The report by Chainalaysis, an organization that provides data and analysis to government agencies, exchanges, and financial institutions, noted that many turned to cryptocurrency to preserve their savings in the face of currency devaluation, send and receive remittances, and carry out business transactions.
The report noted that Kenya was ranked higher alongside countries such as Nigeria, Vietnam, and Venezuela.
“Our interviews with experts in these countries revealed that many residents use P2P cryptocurrency exchanges as their primary on-ramp into cryptocurrency, often because they don’t have access to centralized exchanges.”Chainalaysis said in the report dubbed “2021 Global Crypto Adoption Index.”

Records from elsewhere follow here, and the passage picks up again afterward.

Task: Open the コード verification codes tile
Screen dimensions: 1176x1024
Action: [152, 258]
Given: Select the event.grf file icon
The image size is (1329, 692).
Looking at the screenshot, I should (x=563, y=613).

In Kenya, many used cryptocurrency to carry out international transactions for individual remittances as well as purchasing goods to import and sell.
Last year, the global index also ranked Kenya among the top ten countries in cryptocurrency adoption. You can read the article here; Report Ranks Kenya, SA & Nigeria Among World’s Top 10 Countries in Cryptocurrency Adoption.
Crypto in Kenya in 2021
Triple A, a blockchain and crypto company conservatively estimate that close to 16.5% of Kenyans hold cryptocurrency.
Despite the increased cryptocurrency adoption and awareness, Kenya’s central bank has previously issued circulars to all Kenyan banks requiring them to refrain from doing business with crypto-based companies.
A recent research, The Mastercard New Payments Index shows that 99% of Kenyan consumers will consider using at least one emerging payment method, such as cryptocurrency, biometrics, contactless, or QR code.
Additionally, the survey shows 4 in 10 people (43%) in Kenya say they plan to use cryptocurrency in the next year, with more than two-thirds (69%) noting they are more open to using it than they were a year ago.